(WHAT TO WORK ON): In the EVE Pipeline examples below, what batch size does the PDF processing pipeline use?

--- Start SOURCE TEXT ---

Basic Usage Examples

This section provides practical examples of using the EVE Pipeline for common document processing tasks.

Simple Document Processing

Process all documents from an input directory and export to markdown:

# config.yaml
pipeline:
  batch_size: 10
  inputs:
    path: "input_documents"
  stages:
    - name: extraction
    - name: export
      config:
        format: "md"
        destination: "output"

# Run the pipeline
eve run

PDF Processing Pipeline

Process PDF documents with cleaning and deduplication:

pipeline:
  batch_size: 5
  inputs:
    path: "research_papers"
  stages:
    - name: extraction
      config:
        format: "pdf"
    - name: duplication
    - name: cleaning
    - name: export
      config:
        format: "md"
        destination: "processed_papers"

Web Content Processing

Process HTML documents with PII removal:

pipeline:
  batch_size: 20
  inputs:
    path: "web_pages"
  stages:
    - name: extraction
      config:
        format: "html"
    - name: pii
      config:
        url: "http://127.0.0.1:8000"
    - name: export
      config:
        format: "txt"
        destination: "clean_content"

Advanced Pipeline with All Features

Complete pipeline for scientific document processing:

pipeline:
  batch_size: 10
  inputs:
    path: "scientific_documents"
  stages:
    - name: extraction
      config:
        url: "http://127.0.0.1:8001"
    - name: duplication
      config:
        method: "lsh"
        shingle_size: 3
        num_perm: 128
        threshold: 0.85
    - name: cleaning
      config:
        ocr_threshold: 0.99
        enable_latex_correction: true
        debug: true
    - name: pii
      config:
        url: "http://127.0.0.1:8000"
    - name: metadata
      config:
    - name: export
      config:
        export_metadata: true
        metadata_destination: "./output"

Mixed Format Processing

Process different document types in the same pipeline:

pipeline:
  batch_size: 10
  inputs:
    path: "mixed_documents"

--- End SOURCE TEXT ---
--- Start ENTRIES SHOWN ---

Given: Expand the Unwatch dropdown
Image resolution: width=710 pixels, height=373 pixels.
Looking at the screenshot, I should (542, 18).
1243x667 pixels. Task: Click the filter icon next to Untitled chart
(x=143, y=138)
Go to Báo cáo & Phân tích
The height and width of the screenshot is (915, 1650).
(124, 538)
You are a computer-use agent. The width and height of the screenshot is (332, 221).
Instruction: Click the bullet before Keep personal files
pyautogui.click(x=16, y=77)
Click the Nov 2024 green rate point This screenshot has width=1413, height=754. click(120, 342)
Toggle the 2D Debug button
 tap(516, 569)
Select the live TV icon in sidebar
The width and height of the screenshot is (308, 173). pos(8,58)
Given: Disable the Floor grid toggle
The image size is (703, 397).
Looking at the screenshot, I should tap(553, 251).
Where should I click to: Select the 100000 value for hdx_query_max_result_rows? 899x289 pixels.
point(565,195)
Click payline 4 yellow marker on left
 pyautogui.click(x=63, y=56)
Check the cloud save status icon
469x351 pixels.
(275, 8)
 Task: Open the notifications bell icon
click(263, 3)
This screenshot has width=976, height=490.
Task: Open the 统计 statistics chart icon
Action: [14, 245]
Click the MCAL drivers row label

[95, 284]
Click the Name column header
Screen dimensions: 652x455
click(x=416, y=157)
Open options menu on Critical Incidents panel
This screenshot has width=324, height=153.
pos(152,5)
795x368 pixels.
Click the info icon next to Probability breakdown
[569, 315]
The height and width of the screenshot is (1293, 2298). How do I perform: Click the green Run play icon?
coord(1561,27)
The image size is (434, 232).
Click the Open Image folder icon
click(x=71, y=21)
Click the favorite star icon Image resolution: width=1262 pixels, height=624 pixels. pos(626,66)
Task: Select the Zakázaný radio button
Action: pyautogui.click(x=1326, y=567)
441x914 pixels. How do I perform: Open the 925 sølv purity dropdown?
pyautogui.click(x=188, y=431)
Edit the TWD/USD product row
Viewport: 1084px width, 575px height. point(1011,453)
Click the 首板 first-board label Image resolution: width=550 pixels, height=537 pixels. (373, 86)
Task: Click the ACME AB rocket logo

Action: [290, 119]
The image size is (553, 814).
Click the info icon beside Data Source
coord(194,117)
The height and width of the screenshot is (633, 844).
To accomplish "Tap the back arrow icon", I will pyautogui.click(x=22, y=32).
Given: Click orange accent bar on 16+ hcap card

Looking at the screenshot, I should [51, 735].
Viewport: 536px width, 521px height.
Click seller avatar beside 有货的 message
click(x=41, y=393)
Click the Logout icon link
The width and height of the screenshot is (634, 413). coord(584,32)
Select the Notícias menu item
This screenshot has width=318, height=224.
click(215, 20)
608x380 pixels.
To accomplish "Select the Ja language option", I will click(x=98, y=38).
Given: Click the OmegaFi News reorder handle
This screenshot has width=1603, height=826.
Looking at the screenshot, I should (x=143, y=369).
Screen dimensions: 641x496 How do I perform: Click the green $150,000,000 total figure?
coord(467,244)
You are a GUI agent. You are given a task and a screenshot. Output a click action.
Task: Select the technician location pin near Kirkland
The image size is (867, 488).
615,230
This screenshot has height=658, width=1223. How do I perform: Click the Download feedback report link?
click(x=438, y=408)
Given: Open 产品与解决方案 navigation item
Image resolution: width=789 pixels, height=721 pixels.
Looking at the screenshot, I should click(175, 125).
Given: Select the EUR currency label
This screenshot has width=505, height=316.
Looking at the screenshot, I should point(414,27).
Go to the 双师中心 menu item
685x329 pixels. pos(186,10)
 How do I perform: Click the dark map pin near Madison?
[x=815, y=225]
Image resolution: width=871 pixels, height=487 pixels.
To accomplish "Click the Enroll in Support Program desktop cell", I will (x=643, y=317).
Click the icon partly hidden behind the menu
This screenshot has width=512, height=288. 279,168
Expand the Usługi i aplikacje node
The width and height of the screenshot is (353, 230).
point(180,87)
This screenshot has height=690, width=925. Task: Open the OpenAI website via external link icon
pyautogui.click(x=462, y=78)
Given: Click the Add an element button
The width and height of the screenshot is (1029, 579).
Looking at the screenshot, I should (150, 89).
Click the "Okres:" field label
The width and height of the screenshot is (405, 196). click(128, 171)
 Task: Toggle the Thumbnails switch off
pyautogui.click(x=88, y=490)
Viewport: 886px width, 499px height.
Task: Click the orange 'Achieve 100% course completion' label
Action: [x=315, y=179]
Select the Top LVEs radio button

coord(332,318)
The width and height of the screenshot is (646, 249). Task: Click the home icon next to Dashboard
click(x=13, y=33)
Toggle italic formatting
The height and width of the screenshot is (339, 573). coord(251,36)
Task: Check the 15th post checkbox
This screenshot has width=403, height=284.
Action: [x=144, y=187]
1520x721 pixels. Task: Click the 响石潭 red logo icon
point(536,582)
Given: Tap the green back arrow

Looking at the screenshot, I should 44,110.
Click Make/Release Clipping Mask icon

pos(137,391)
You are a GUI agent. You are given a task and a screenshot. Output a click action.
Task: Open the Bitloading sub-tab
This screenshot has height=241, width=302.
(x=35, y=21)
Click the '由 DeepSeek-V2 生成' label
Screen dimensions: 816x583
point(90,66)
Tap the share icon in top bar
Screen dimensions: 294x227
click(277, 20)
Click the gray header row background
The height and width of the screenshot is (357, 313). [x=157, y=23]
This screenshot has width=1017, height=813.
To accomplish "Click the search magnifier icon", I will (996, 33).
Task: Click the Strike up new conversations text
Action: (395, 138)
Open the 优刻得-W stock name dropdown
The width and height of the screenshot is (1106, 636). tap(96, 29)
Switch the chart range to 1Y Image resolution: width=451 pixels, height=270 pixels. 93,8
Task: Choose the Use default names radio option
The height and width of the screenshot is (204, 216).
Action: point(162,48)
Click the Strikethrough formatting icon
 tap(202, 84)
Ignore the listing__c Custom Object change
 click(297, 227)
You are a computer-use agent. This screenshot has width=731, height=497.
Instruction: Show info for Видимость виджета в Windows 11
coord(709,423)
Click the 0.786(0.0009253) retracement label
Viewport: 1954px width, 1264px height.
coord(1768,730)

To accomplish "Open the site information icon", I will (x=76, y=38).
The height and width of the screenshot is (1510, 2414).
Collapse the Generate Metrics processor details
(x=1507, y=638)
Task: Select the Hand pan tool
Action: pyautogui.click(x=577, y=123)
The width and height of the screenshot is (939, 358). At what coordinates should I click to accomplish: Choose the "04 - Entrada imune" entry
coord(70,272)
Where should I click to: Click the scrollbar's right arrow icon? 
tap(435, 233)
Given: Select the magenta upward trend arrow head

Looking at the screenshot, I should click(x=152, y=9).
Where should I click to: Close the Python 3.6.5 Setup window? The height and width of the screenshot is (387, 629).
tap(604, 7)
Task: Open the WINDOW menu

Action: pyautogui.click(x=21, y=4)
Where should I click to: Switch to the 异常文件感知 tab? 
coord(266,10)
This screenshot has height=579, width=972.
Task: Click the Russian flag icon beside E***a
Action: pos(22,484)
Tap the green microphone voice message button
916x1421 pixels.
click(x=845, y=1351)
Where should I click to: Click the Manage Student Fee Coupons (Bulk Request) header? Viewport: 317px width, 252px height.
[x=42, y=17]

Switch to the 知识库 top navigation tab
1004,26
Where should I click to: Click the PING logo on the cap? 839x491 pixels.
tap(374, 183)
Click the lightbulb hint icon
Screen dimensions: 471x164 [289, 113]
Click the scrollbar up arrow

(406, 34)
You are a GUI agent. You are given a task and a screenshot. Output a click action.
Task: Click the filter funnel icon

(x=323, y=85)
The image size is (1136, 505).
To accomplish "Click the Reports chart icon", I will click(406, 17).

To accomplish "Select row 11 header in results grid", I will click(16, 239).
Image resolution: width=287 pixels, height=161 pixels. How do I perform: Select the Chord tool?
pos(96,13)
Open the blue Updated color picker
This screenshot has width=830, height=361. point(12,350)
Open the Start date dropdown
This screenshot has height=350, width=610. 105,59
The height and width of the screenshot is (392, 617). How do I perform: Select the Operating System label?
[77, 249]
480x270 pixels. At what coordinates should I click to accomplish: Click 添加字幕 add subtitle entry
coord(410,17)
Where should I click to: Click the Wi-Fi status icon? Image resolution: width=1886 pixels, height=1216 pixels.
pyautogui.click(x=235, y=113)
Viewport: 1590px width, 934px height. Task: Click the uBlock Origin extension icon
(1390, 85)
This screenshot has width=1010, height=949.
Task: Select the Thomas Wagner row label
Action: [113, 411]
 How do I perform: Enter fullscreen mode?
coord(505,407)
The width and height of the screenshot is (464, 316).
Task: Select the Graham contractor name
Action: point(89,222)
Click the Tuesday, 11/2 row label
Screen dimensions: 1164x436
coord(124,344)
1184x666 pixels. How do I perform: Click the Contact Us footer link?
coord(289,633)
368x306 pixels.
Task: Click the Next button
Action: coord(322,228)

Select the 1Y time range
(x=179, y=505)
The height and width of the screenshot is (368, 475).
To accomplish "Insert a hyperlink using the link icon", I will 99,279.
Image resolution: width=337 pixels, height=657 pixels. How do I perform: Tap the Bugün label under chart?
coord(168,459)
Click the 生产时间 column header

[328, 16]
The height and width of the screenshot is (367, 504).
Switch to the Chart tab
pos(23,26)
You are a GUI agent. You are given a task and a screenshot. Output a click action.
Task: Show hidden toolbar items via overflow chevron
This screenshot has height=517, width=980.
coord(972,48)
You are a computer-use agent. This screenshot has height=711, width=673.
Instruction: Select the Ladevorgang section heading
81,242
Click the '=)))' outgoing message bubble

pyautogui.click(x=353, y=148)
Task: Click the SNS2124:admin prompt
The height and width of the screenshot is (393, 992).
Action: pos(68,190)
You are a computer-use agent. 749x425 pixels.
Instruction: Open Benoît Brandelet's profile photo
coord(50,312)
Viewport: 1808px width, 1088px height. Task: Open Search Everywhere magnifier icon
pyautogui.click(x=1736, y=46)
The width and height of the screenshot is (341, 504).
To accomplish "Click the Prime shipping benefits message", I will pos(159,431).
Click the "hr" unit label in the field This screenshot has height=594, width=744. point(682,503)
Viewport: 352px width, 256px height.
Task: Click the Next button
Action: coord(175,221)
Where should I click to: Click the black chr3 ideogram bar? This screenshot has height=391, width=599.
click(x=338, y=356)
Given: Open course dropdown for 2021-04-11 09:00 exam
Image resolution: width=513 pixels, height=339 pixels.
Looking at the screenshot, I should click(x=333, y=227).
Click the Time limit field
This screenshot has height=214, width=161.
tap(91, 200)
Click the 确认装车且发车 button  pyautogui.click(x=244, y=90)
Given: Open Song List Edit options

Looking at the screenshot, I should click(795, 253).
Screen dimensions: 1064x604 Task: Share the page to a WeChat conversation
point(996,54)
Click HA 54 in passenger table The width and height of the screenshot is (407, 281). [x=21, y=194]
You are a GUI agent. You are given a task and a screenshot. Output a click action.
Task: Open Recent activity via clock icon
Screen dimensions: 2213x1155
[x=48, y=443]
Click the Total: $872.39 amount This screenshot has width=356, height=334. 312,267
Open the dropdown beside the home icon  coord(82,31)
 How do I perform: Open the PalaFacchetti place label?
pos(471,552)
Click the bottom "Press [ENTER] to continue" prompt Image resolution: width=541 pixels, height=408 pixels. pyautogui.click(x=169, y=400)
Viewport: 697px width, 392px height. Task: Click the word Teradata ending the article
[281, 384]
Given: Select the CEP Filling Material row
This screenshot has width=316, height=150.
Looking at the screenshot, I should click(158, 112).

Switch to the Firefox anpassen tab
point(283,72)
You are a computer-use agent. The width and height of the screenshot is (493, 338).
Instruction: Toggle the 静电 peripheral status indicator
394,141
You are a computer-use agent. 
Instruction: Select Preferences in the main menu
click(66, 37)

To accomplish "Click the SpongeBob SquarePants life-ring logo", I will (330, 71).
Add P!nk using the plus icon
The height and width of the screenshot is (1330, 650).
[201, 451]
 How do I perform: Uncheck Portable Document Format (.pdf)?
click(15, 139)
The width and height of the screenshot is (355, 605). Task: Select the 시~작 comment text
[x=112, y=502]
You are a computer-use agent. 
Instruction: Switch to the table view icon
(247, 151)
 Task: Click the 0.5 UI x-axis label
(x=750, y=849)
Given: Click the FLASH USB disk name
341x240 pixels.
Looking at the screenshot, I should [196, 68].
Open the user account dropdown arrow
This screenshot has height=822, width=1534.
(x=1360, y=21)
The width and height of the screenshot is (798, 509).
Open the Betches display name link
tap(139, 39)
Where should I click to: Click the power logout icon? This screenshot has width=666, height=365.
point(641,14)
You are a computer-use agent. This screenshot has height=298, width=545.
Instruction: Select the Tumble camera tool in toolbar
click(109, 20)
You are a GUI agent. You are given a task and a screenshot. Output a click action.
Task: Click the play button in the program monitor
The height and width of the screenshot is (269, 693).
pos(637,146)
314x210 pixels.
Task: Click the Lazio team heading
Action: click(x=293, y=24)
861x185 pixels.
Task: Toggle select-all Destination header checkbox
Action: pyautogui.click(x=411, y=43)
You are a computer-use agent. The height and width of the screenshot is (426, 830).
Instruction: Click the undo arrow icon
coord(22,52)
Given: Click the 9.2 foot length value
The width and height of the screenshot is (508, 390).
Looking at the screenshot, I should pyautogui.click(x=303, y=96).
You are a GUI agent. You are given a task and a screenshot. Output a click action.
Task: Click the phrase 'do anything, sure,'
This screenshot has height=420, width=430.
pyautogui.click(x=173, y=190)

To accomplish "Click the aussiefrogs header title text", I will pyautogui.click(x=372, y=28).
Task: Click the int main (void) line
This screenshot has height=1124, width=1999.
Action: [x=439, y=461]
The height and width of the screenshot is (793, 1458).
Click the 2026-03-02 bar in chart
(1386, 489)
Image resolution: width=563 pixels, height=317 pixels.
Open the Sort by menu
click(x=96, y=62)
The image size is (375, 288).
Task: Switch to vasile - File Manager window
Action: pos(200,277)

--- End ENTRIES SHOWN ---

(SOLUTION): 5